Accelerated loss of heterozygosity in Rb1^ΔL/ΔL; Trp53^+/− mice. (A) Kaplan-Meier survival proportions are shown for Rb1^ΔL/ΔL; Trp53^+/− (n = 24) and Trp53^+/− (n = 25) mice that succumbed to detectable cancers. (B) Southern blot analysis of tumors from Rb1^ΔL/ΔL; Trp53^+/− and Trp53^+/− mice was performed to assess the relative abundance of wild-type and null Trp53 alleles. Four-digit numbers correspond to ear tags for individual mice to allow correlation with pathology data in Supplemental Table 1. The ratio of mutant to wild-type allele abundance was determined by phosphorimaging, and is displayed below each lane. (C) Model of the Rb1^ΔL mutation's role in cancer susceptibility of these mice.
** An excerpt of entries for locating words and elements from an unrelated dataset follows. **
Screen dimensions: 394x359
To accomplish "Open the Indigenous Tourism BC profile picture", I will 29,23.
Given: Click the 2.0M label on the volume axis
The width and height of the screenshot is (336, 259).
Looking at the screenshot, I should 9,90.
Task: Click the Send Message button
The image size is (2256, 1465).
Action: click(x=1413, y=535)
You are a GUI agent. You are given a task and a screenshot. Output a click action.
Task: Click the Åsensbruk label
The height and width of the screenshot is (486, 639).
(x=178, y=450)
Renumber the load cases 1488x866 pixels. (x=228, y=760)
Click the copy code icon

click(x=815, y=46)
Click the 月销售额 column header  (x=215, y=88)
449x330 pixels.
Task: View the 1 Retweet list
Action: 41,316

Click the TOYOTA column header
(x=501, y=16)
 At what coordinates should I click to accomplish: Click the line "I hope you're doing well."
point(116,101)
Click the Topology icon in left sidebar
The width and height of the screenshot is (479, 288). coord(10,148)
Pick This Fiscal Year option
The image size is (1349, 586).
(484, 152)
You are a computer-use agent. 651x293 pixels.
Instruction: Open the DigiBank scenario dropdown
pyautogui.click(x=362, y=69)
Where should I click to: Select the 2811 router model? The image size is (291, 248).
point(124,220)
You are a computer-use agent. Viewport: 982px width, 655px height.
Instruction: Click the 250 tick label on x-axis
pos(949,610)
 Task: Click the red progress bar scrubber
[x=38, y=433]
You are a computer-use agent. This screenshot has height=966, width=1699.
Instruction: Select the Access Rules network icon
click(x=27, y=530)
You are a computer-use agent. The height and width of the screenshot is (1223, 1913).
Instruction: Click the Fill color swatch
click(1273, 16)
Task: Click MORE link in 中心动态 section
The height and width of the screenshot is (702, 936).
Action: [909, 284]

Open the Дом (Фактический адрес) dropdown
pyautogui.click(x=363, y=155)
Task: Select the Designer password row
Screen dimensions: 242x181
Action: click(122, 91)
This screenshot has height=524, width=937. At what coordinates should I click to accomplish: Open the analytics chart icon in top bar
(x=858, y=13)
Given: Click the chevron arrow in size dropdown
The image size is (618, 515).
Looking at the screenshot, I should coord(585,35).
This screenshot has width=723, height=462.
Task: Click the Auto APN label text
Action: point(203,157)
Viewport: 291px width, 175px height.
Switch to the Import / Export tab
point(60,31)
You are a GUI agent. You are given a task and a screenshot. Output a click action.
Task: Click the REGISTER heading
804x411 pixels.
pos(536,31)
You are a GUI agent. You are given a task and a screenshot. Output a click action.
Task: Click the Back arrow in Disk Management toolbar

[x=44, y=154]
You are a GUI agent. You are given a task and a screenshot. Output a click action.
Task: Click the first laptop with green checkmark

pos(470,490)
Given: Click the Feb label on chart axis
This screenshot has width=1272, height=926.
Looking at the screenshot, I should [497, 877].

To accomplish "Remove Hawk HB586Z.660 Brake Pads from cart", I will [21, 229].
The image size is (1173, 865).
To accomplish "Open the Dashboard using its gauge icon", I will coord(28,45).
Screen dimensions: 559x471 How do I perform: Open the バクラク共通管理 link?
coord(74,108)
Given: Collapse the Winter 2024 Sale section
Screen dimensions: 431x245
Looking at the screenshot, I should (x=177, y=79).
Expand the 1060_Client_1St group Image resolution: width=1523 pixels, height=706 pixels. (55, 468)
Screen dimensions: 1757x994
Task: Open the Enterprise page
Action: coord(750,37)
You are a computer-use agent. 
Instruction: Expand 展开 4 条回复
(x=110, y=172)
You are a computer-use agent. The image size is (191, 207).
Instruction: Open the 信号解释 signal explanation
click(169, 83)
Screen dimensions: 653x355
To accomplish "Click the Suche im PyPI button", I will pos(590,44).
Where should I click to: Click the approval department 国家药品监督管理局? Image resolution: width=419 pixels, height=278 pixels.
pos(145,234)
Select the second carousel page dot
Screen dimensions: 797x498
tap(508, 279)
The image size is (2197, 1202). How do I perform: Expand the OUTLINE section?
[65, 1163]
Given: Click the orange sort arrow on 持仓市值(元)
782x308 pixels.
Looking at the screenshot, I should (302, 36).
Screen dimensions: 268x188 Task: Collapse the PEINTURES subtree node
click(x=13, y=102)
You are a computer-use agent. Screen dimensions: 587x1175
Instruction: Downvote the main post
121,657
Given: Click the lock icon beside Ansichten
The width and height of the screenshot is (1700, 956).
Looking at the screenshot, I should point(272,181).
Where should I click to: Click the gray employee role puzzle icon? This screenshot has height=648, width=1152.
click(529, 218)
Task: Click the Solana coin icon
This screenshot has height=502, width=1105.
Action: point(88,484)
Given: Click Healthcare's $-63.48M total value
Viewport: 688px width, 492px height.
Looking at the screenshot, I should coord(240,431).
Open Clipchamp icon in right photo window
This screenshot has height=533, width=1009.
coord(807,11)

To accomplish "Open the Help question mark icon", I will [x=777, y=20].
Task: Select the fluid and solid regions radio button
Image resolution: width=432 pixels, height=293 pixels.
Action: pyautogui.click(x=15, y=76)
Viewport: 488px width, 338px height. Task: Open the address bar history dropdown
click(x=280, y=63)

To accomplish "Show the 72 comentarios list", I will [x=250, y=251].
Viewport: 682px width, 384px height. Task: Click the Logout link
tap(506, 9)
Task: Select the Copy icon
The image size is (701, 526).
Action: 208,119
Prior reports establish that Trp53^+/− mice succumb to cancer after a long latency, and that it is accompanied by loss of heterozygosity at the Trp53 locus. The age at which cancer initiates in Rb1^ΔL/ΔL; Trp53^+/− mice and the loss of the wild-type Trp53 locus in these tumors suggests that chromosome instability, caused by the Rb1^ΔL mutation, induces loss of heterozygosity more rapidly, causing an earlier onset of cancer.